Data Quality for AI Applications (KitQar)

Funded by the BMAS (Federal Ministry of Labor and Social Affairs), the joint project KITQAR is developing quality requirements for AI training data in the digital work and knowledge society. Together with scientific & technical partners from computer sciences, laws, standardization technology and practice, the IZEW is developing ethical standards for AI training data. The aim of the project is to develop a scientifically sound and practically applicable framework for testing, validation and training data quality for artificial intelligence.

IZEW Team

PD Dr. Jessica Heesen (principal investigator)
Dr. Wulf Loh (principal investigator)
Dr. Simon David Hirsbrunner (operative lead)
Dr. Lea Watzinger (researcher)

Duration

01 Dec. 2021 – 31 Dec. 2023

Funding

Denkfabrik des BMAS (Bundesministerium für Arbeit und Soziales)

Partners

Association of Electrical Engineering Electronics and Information Technology in Germany VDE e.V. (Project leadership)

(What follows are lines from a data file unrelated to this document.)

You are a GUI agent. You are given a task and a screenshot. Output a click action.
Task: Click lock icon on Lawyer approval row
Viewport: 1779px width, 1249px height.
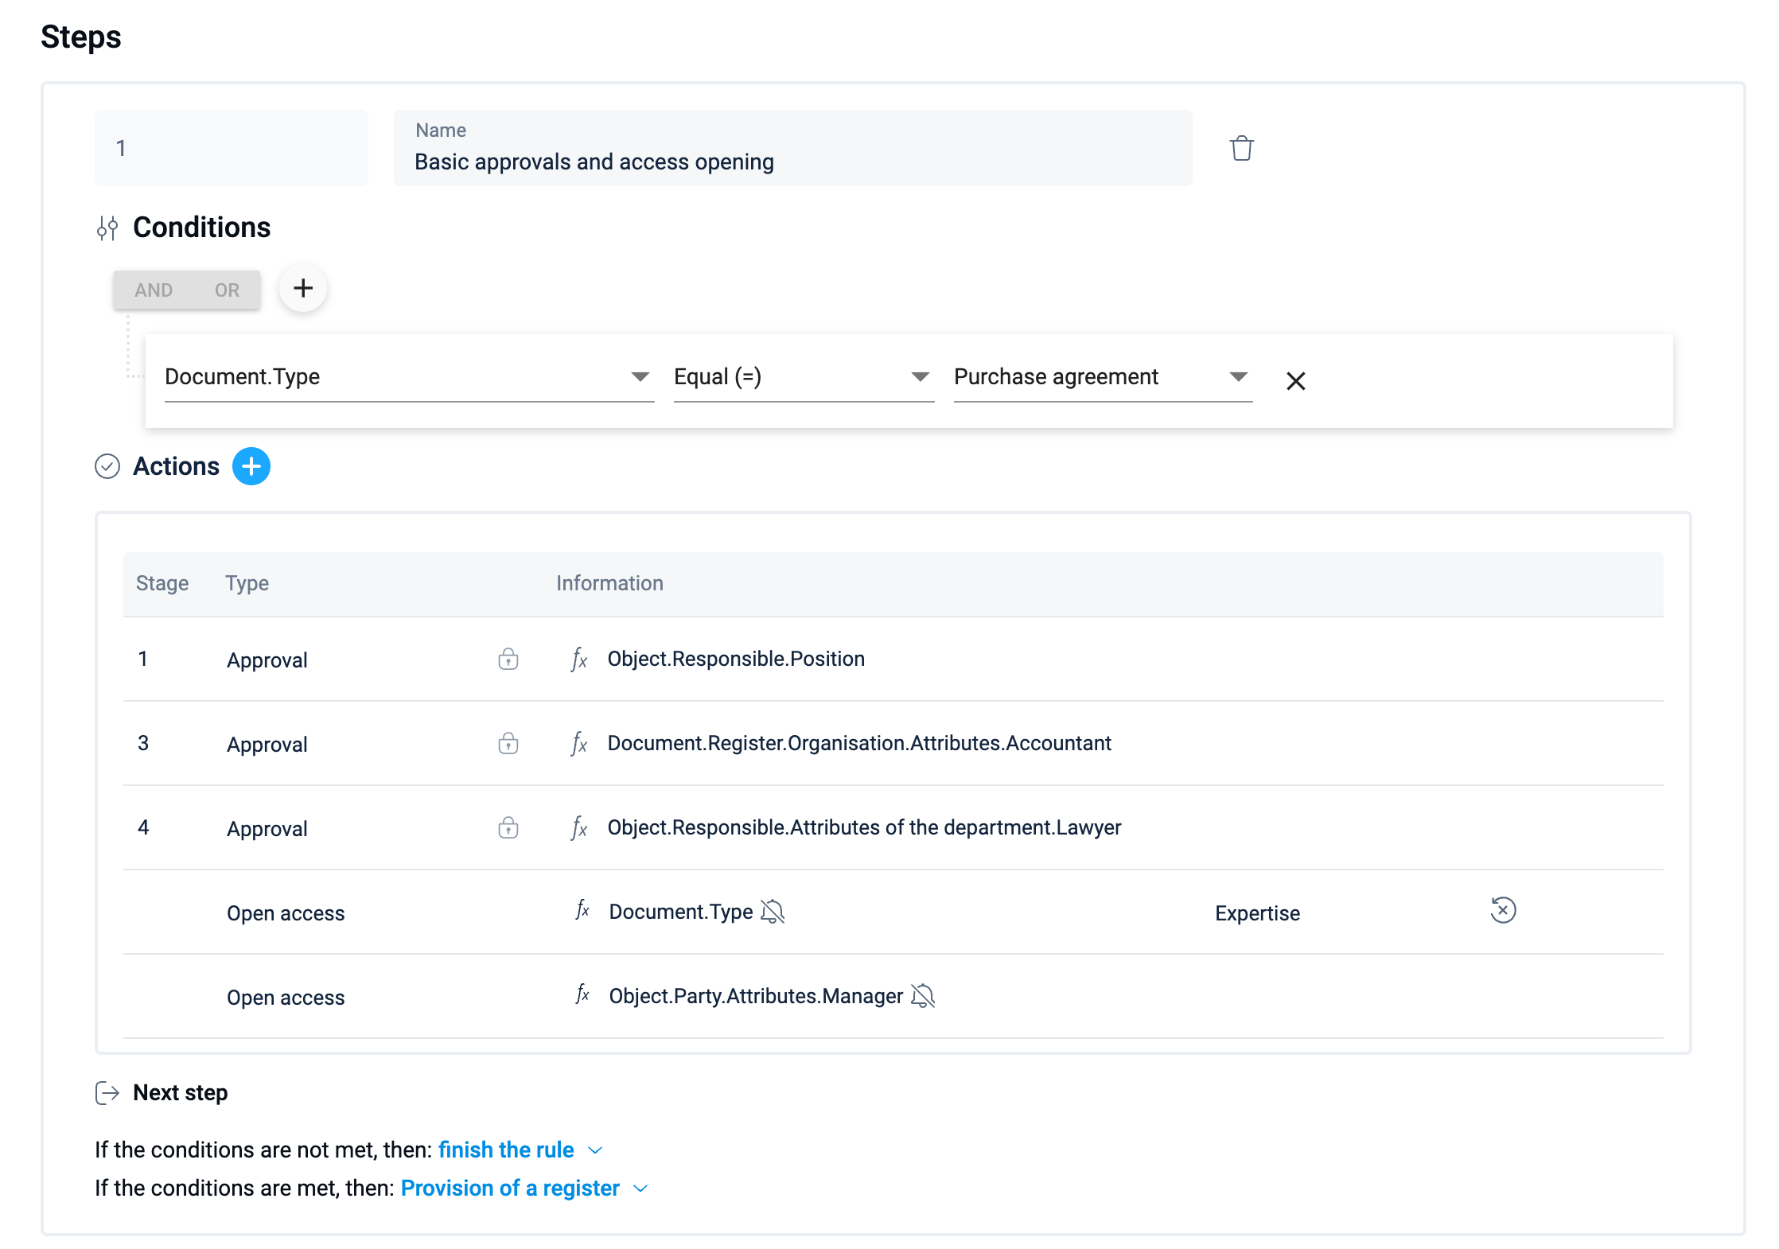pyautogui.click(x=508, y=827)

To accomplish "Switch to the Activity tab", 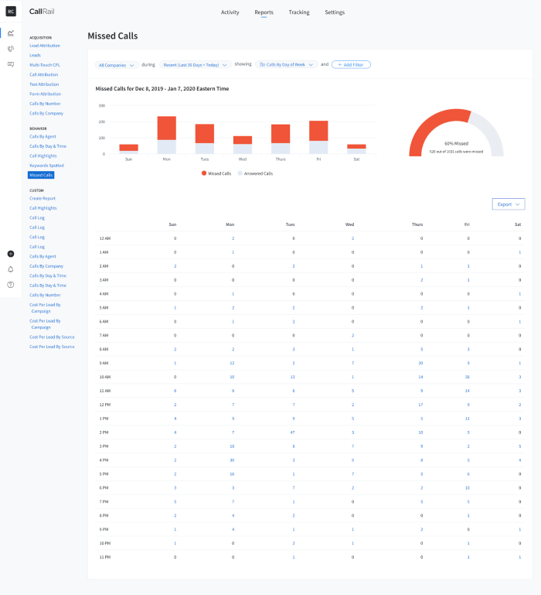I will 230,12.
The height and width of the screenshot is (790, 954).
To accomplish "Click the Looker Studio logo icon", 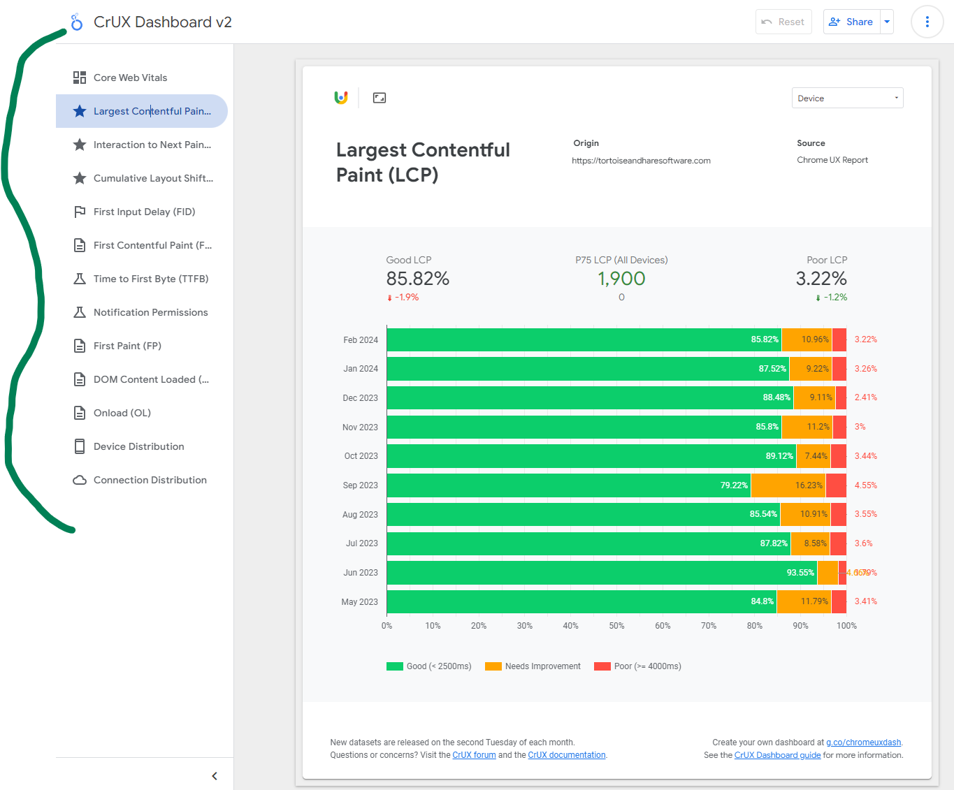I will [77, 22].

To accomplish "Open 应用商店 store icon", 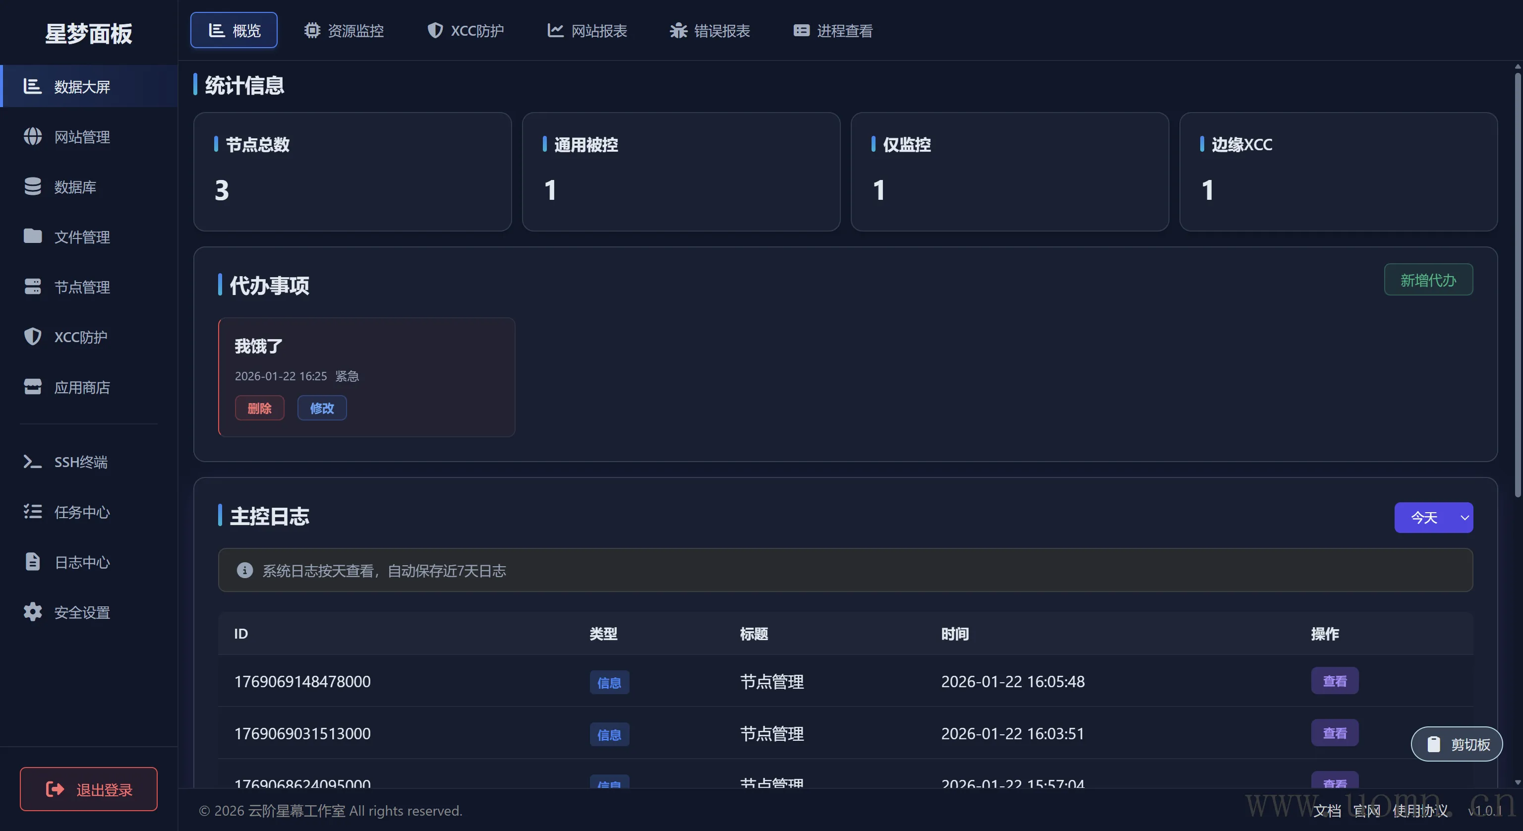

Dr. Sebastian Hallensleben & Team:

https://www.ai-ethics-impact.org/en/kontakt

Hasso-Plattner-Institute/Information Systems

Prof. Dr. Felix Naumann & Team: https://hpi.de/naumann/people/felix-naumann.html

University of Cologne, Lehrstuhl für Strafrecht, Strafprozessrecht, Rechtsphilosophie und Rechtsvergleichung

Prof. Dr. Dr. Frauke Rostalski & Team: https://rostalski.jura.uni-koeln.de/

The project

High-quality training data is central to establishing trustworthy AI systems, as they rely on large amounts of high-quality training data. But what does 'quality' mean in this context? What dimensions of quality are relevant in the context of AI? And what requirements arise specifically for the operational use context of AI-driven systems?

Biased training data is identified as one of the causes of algorithmic discrimination. The quality of training data is therefore one of the most important prerequisites for an ethically and legally sound application of AI that neither impairs fundamental rights nor causes security risks.

In the project, the IZEW is particularly concerned with ethical perspectives on training data quality. This includes, for example, algorithmic discrimination, the establishment of transparency and explainability, questions of liability for wrong or discriminatory training data, or free access to data. Other topics include the value of co-determination and self-determination, data protection and privacy.

The associated conflicts of goals and values not only concern the trade-off between increasing the quality of training data and the rights of those affected (e.g. employees or consumers) to privacy and informational self-determination. They also pose a challenge to the operationalization of ethical principles in everyday business. In order to establish a clear application reference, data sets from different contexts as well as synthetic data will be used. The framework to be developed in the project will thus make various aspects of data quality measurable and testable. One of the models for the KITQAR framework is the report of the AI Ethics Impact Group (AIEIG), under which IZEW and partner institutions presented the first practically applicable concept for operationalizing AI ethics. KITQAR is led by VDE (Association of Electrical Engineering Electronics and Information Technology in Germany) and implemented by IZEW together with partners from laws (Europa-Universität Viadrina) and computer science (Hasso Plattner Institute).